Periodic Reporting for period 2 - AudioCommons (Audio Commons: An Ecosystem for Creative Reuse of Audio Content)
Reporting period: 2017-08-01 to 2019-01-31
- Enable the retrieval of audio content in innovative ways by bringing current state-of-the-art methods of semantic sound and music description to higher standards, and make these methods available as software packages.
- Develop and deploy the technological layer to allow the interconnection of all stakeholders that participate in an ecosystem of content, users, services and tools that create and reuse CC audio content (i.e. the Audio Commons Ecosystem or ACE).
- Create and set up the ACE, publish CC audio content through it and build tools that can consume the content and be embedded in existing creative workflows.
- Define standard procedures for new stakeholders to join and participate in the ecosystem, fostering its future growth and sustainability.
During the three years in which the action has taken place, several contributions have been made in relation to all four key objectives. Some details of these contributions are given in the next section. Further details are included in the deliverables published throughout the project and in the final report. In summary, the four key AC objectives have been met. AC has set the foundations for an open ecosystem of content, users and tools around CC audio, and made recommendations for the future growth of such an ecosystem.
To evaluate and demonstrate the aforementioned technology developments and the concept of the ACE, a number of prototypes have been developed that can consume the content and be embedded in existing creative workflows. This includes 3 tools from industry partners (two of them to be released commercially) and more than 10 prototypes developed by academic partners and external collaborators. Most of the prototypes have also been released under open source licenses.
In addition, we have carried out work on describing the intellectual property rights management requirements that arise from the ACE as well as explored potential business models for new actors to join the ecosystem and made recommendations for its future growth and sustainability.
The work carried out has been widely disseminated in the academia, the creative industries and to the general public. We have published more than 70 research papers, contributed to more than 30 academic and industry events, organized workshops, performances and had online presence through the website and social media.
We identified that one of the main issues that prevent CC licenses to be more extensively used within the creative industries is the unclearness of the licensing procedures. We worked on clarifying these issues by writing documentation which describe the application of CC licenses to the audio domain, and by integrating features in the Audio Commons Mediator which facilitate licensing procedures. For example, using the Audio Commons Mediator a Digital Audio Workstation can automatically point the user to a URL for getting commercial licenses of CC content retrieved from Jamendo. This is an improvement with respect to the state-of-the-art. Nevertheless, we also envisioned a tighter integration of licensing procedures that would be based on blockchain and smart contracts. The implementation of such advanced system was not possible in the scope of the project, but we've made recommendations for the next steps of the future development of such a system.

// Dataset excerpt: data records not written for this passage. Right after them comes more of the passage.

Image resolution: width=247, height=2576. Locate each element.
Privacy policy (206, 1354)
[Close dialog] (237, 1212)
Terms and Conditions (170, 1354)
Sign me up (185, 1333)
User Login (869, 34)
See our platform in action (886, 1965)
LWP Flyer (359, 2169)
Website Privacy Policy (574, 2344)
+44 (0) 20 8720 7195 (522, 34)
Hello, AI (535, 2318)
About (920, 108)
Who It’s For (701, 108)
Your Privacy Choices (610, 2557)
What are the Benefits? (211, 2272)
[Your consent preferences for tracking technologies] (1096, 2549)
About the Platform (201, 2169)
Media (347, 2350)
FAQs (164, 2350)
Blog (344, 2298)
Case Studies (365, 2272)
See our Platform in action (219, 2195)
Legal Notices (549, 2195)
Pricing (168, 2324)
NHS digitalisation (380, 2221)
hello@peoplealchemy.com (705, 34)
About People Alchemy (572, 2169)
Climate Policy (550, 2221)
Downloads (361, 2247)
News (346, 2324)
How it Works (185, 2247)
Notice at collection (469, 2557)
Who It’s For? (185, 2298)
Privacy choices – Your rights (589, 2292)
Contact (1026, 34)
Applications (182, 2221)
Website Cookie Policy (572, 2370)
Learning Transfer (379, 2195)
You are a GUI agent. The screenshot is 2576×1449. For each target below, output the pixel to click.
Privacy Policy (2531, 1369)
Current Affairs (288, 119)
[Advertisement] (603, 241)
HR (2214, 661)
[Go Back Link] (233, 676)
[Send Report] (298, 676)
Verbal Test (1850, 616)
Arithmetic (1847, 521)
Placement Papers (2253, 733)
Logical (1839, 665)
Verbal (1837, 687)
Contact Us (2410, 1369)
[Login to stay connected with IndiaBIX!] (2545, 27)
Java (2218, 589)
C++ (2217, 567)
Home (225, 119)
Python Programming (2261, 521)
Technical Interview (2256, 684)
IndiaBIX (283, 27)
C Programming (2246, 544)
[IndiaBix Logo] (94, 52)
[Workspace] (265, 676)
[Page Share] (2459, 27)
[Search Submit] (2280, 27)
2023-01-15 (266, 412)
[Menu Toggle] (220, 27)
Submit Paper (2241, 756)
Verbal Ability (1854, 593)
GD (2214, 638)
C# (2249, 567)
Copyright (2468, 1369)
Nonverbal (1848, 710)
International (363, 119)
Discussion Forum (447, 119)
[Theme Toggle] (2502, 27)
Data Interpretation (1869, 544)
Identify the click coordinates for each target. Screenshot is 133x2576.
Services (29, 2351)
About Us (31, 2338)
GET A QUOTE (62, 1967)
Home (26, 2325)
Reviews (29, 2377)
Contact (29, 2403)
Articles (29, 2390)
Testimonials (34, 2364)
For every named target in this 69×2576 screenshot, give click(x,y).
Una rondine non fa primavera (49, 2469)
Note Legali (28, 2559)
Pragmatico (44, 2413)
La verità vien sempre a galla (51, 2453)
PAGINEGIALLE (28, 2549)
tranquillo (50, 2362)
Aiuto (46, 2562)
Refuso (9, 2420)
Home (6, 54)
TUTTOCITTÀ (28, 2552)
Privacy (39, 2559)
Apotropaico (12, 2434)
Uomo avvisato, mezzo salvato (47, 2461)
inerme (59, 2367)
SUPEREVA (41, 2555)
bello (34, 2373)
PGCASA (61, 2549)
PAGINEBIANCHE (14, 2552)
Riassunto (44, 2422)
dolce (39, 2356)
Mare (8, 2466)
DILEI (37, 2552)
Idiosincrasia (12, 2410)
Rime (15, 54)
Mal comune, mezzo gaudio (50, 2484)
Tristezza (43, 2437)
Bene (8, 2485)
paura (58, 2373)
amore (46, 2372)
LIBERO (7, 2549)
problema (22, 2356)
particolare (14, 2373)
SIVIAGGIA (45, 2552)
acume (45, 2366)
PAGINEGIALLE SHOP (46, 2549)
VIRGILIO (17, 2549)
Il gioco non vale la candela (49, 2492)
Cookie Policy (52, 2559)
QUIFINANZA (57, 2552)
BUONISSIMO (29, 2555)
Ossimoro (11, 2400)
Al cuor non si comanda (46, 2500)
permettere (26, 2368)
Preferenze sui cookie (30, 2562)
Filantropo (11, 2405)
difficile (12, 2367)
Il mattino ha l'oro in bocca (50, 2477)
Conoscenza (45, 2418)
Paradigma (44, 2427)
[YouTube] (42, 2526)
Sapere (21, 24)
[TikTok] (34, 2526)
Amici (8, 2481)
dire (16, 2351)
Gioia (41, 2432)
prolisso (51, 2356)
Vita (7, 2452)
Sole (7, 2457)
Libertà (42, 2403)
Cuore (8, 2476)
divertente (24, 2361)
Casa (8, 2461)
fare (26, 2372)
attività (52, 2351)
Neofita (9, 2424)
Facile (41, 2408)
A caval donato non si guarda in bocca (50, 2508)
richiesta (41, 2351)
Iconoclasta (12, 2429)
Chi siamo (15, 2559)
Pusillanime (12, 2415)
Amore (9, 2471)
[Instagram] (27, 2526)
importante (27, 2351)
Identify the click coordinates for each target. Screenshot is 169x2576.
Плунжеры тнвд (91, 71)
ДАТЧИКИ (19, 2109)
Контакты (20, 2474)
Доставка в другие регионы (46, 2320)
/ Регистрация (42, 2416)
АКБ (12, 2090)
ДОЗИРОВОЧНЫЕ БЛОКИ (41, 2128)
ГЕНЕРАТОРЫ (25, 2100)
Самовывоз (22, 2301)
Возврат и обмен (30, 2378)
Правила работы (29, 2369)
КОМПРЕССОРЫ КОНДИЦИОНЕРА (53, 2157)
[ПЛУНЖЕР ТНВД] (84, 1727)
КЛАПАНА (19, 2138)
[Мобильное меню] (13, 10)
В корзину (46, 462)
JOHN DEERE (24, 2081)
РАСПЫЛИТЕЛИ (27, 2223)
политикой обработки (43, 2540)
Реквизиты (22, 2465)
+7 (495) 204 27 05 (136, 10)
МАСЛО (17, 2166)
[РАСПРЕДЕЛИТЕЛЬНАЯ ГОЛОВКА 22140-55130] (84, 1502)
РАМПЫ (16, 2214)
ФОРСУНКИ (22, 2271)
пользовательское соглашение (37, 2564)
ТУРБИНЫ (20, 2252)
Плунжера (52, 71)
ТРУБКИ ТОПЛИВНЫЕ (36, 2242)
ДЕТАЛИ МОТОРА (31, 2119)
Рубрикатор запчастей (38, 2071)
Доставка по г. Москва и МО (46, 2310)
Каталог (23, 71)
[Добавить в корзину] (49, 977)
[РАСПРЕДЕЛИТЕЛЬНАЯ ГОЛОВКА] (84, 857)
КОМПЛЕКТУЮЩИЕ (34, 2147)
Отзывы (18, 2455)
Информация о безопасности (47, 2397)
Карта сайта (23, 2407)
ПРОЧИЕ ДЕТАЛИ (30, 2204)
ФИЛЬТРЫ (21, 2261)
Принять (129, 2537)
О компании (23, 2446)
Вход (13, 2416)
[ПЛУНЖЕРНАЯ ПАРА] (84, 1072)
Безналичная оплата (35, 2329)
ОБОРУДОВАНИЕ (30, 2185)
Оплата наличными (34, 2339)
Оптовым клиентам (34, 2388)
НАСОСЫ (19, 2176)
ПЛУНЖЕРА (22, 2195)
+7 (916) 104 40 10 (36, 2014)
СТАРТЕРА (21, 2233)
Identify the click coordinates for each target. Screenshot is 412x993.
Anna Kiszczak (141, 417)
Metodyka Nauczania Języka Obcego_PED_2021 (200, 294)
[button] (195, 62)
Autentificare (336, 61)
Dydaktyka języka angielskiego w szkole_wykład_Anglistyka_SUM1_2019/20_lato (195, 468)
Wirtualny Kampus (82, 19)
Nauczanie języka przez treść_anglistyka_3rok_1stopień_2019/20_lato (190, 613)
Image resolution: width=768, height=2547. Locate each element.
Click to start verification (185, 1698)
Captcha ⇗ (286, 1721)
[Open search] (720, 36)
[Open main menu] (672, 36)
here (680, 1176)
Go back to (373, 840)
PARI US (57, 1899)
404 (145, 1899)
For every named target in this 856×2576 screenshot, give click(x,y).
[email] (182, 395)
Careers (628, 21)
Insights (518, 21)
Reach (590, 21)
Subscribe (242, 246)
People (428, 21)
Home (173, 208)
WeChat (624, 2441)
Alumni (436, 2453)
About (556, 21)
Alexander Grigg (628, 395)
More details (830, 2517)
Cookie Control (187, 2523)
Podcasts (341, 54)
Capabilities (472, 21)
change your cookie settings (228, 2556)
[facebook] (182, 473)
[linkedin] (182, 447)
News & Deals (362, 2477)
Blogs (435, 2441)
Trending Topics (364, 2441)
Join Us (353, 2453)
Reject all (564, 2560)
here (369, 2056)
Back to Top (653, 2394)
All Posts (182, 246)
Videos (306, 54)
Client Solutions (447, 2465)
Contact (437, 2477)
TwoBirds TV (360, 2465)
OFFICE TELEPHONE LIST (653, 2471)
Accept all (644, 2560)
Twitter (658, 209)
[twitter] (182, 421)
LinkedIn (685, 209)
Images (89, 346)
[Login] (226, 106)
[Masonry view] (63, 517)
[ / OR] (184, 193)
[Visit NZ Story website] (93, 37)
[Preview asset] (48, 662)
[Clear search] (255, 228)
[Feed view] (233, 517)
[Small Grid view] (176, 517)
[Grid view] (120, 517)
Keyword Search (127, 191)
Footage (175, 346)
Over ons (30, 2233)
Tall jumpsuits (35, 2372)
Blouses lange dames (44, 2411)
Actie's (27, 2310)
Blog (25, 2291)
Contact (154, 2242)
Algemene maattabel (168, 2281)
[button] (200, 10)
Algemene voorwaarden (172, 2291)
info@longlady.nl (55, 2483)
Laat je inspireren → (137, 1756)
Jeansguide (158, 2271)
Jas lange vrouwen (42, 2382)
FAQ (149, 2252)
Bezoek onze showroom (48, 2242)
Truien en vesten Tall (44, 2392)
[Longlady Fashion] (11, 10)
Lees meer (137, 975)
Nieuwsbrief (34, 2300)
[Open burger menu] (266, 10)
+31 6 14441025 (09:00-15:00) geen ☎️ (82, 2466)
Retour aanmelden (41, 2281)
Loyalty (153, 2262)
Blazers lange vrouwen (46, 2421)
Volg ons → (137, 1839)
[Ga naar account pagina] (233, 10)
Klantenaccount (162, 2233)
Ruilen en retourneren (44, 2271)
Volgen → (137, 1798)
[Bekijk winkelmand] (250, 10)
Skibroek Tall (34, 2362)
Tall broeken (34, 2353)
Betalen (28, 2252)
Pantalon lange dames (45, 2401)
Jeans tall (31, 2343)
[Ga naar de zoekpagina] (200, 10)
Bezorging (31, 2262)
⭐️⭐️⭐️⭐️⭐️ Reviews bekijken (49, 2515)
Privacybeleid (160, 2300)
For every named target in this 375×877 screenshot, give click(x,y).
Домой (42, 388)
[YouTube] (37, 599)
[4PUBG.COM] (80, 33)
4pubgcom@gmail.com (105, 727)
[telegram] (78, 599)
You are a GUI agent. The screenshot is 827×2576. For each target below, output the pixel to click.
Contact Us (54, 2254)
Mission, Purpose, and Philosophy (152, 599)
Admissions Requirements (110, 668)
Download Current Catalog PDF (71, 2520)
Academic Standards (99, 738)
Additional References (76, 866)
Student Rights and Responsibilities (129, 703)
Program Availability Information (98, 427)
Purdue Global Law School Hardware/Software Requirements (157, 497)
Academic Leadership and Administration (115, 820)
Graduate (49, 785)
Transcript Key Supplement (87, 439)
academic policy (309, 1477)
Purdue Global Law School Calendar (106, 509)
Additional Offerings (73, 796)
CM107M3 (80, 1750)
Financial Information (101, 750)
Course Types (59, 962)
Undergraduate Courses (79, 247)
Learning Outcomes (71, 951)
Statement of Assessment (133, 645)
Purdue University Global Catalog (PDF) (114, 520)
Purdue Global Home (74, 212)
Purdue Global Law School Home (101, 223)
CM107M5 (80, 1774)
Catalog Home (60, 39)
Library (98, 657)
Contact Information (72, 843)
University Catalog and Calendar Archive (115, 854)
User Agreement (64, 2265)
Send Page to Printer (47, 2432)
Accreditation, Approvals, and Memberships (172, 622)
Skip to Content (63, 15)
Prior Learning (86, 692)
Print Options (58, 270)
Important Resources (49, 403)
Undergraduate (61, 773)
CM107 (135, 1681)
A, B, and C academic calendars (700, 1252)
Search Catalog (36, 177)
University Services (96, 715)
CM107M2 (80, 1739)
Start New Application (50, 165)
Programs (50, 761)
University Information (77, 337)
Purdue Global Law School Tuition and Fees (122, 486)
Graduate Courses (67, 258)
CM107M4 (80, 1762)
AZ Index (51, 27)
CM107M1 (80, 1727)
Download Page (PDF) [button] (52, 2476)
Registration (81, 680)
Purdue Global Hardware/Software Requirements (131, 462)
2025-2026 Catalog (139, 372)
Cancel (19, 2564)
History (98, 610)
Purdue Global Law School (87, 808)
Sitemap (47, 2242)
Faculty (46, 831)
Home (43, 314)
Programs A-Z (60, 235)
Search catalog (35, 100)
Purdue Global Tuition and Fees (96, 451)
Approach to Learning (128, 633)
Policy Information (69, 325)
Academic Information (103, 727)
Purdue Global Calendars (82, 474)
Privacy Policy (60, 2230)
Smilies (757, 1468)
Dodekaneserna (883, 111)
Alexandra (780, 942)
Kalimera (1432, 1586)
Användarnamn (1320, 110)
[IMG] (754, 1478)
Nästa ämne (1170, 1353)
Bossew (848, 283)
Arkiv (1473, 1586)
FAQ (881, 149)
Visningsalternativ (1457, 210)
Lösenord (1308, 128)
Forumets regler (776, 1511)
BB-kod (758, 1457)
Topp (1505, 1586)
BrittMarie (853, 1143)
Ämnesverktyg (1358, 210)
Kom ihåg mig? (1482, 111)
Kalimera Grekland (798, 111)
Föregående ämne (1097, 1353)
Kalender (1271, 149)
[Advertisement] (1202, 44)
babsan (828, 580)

Another important goal of the AC project is the research and development of tools for the automatic annotation of audio content. In that regard we have developed and made available a number of tools which allow the analysis of audio content and output the results using metadata properties of the Audio Commons Ontology. These tools can automatically extract musical properties such as tempo, tonality, instrumentation (and others) with state-of-the-art accuracies. Nevertheless, when combined with the confidence metrics for these properties also developed as part of AC, the accuracies improve significantly with respect to state-of-the-art. In fact, the focus confidence measures has been a novel idea introduced by the AC consortium in the academic community. Moreover, we also developed a tool for the automatic extraction of perceptual timbre characteristics (e.g. brightness, warmth, sharpness, etc.) which provides completely new ways to browse CC content and constitutes significant progress beyond state-of-the-art as no similar tools were available to date.
All contributions together represent significant steps that foster the reuse of CC content by making it more accessible and integrated, by clarifying and facilitating licensing procedures, and by providing open tools to automatically generate meaningful and reliable audio metadata.